Ils accostent actuellement sur les quais du port de la Lune, inscrit au patrimoine mondial de l’Unesco, mais la mairie compte déplacer leur amarrage sur la rive droite de la Garonne, en « aval immédiat » du pont levant Chaban-Delmas qui donne accès à l’hyper-centre.
Selon le Grand port maritime de Bordeaux, le projet en est « aux études techniques et réglementaires ». L’exécutif municipal a déjà obtenu de contenir le nombre d’escales de croisière dans le centre-ville, qui a doublé depuis une décennie, à « une quarantaine » par an.
« De plus en plus de Bordelais sont dérangés par l’accueil des paquebots dans le centre-ville, c’est de plus en plus mal ressenti », justifie Pierre Hurmic, maire depuis 2020, décrivant « de véritables immeubles flottants » qui se retrouvent « dans des endroits, sur le plan esthétique, parmi les plus intéressants de la ville ».

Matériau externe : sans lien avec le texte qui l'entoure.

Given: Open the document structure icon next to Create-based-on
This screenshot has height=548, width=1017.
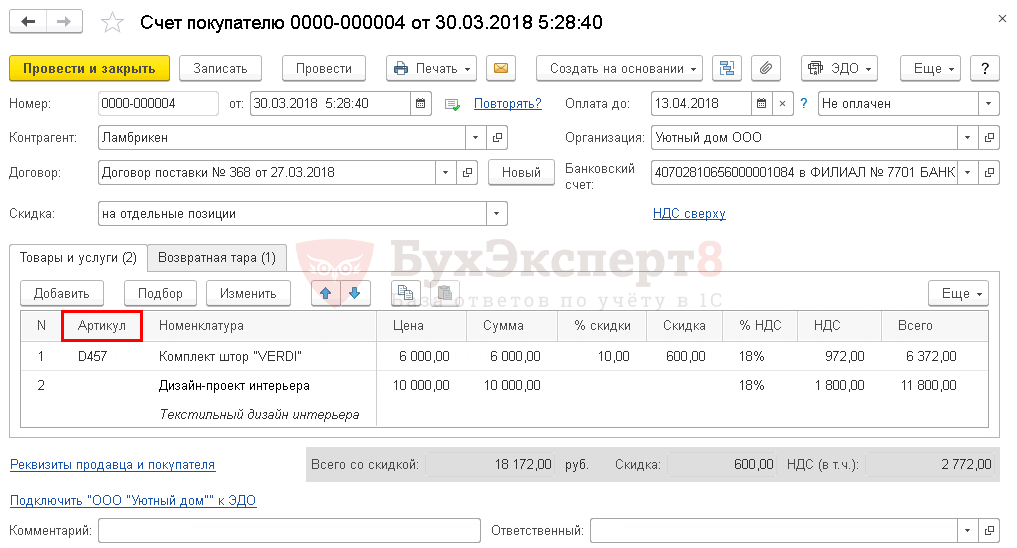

« Visuellement, ce n’est pas ce qu’il y a de plus beau… Le projet de les faire stationner un peu plus au nord, ce serait pas mal du tout », acquiesce Julien, un Bordelais de 37 ans interrogé par l’AFP sur les quais.
« Pour moi ces navires sont de gros pollueurs, ça n’a rien à faire dans le centre-ville », renchérit Charlotte, 32 ans, les fumées qui émanent des navires à quai ne passant pas inaperçues.
Selon le maire, leur relocalisation « dans les années qui viennent » permettra de relier les bateaux à l’électricité afin de limiter la pollution engendrée par leurs « moteurs au gasoil ». Construire les infrastructures nécessaires sur le lieu d’accostage actuel, « en plein périmètre Unesco », s’avérerait « très imposant et extrêmement coûteux », ajoute l’élu, jugeant « beaucoup plus facile » de le faire sur la rive droite.
– « Lourd de conséquences » –
Le projet fait cependant débat. Interrogé par le journal Sud Ouest en juillet, le président de la Chambre de commerce et d’industrie Bordeaux-Gironde, Patrick Seguin, a fustigé une « décision lourde de conséquences pour le commerce bordelais », en regrettant que la CCI n’ait pas été associée à la réflexion.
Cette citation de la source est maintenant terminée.